Exercise directions: Rewrite the listing starting at the line that contains "You are a computer-use" and ending at the line that contains "[x=1379, y=155]", requests included. Shift every coordinate in the answers by -46 and leave the pictures out.

Extracted entries:
_ _ _ _ _

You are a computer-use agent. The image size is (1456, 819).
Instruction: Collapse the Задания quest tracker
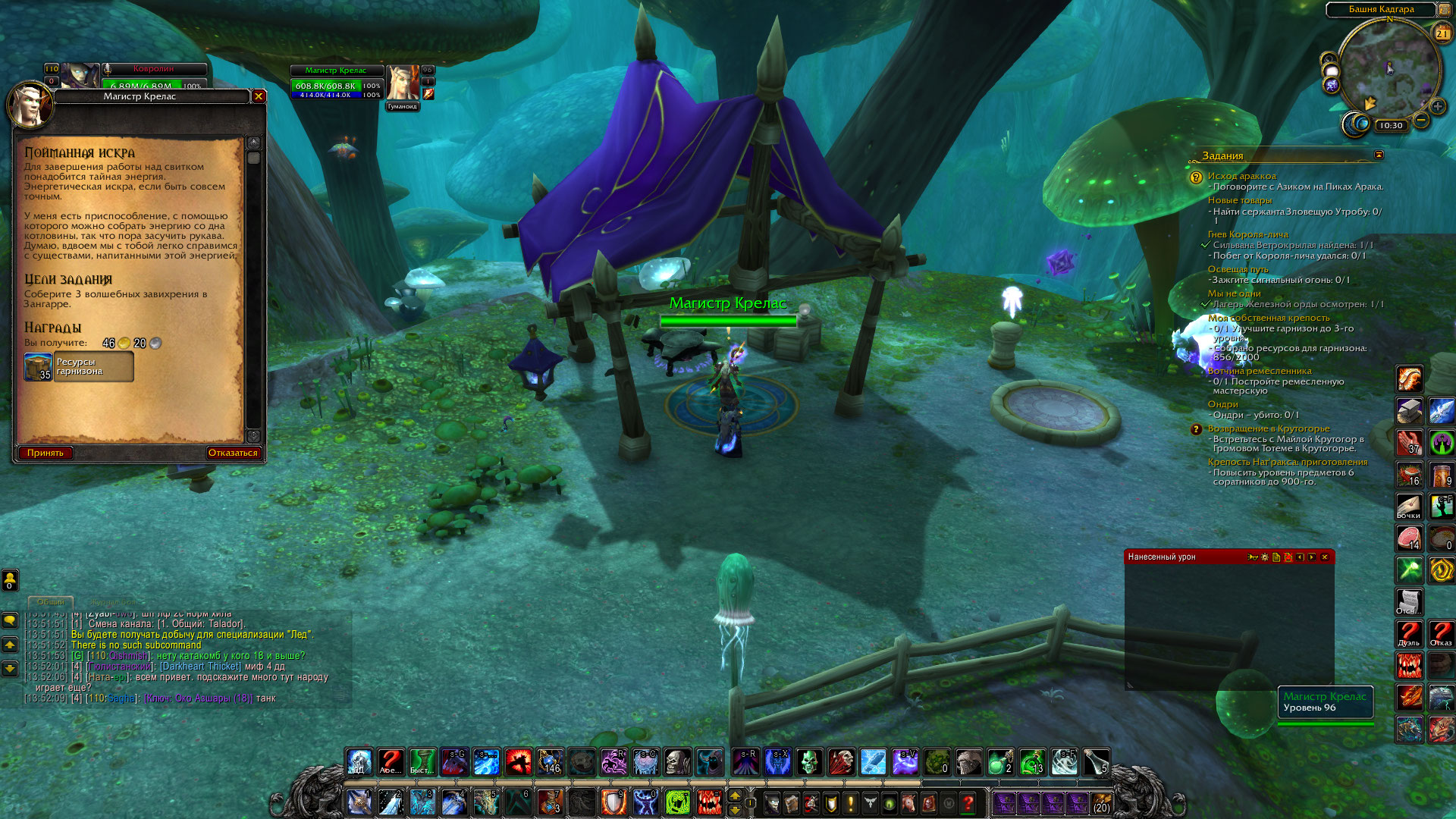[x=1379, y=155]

_ _ _ _ _

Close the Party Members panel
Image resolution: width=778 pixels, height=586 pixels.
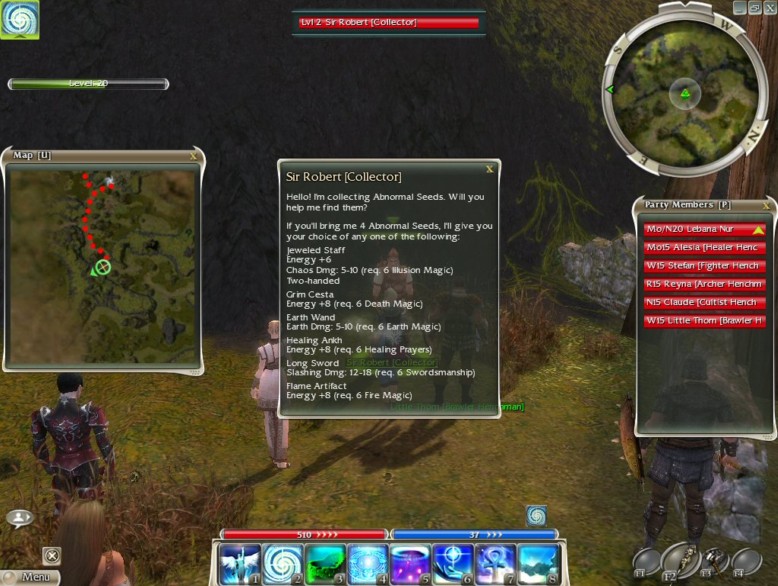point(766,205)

_ _ _ _ _

Expected answer:
You are a computer-use agent. The image size is (1456, 819).
Instruction: Collapse the Задания quest tracker
[x=1333, y=109]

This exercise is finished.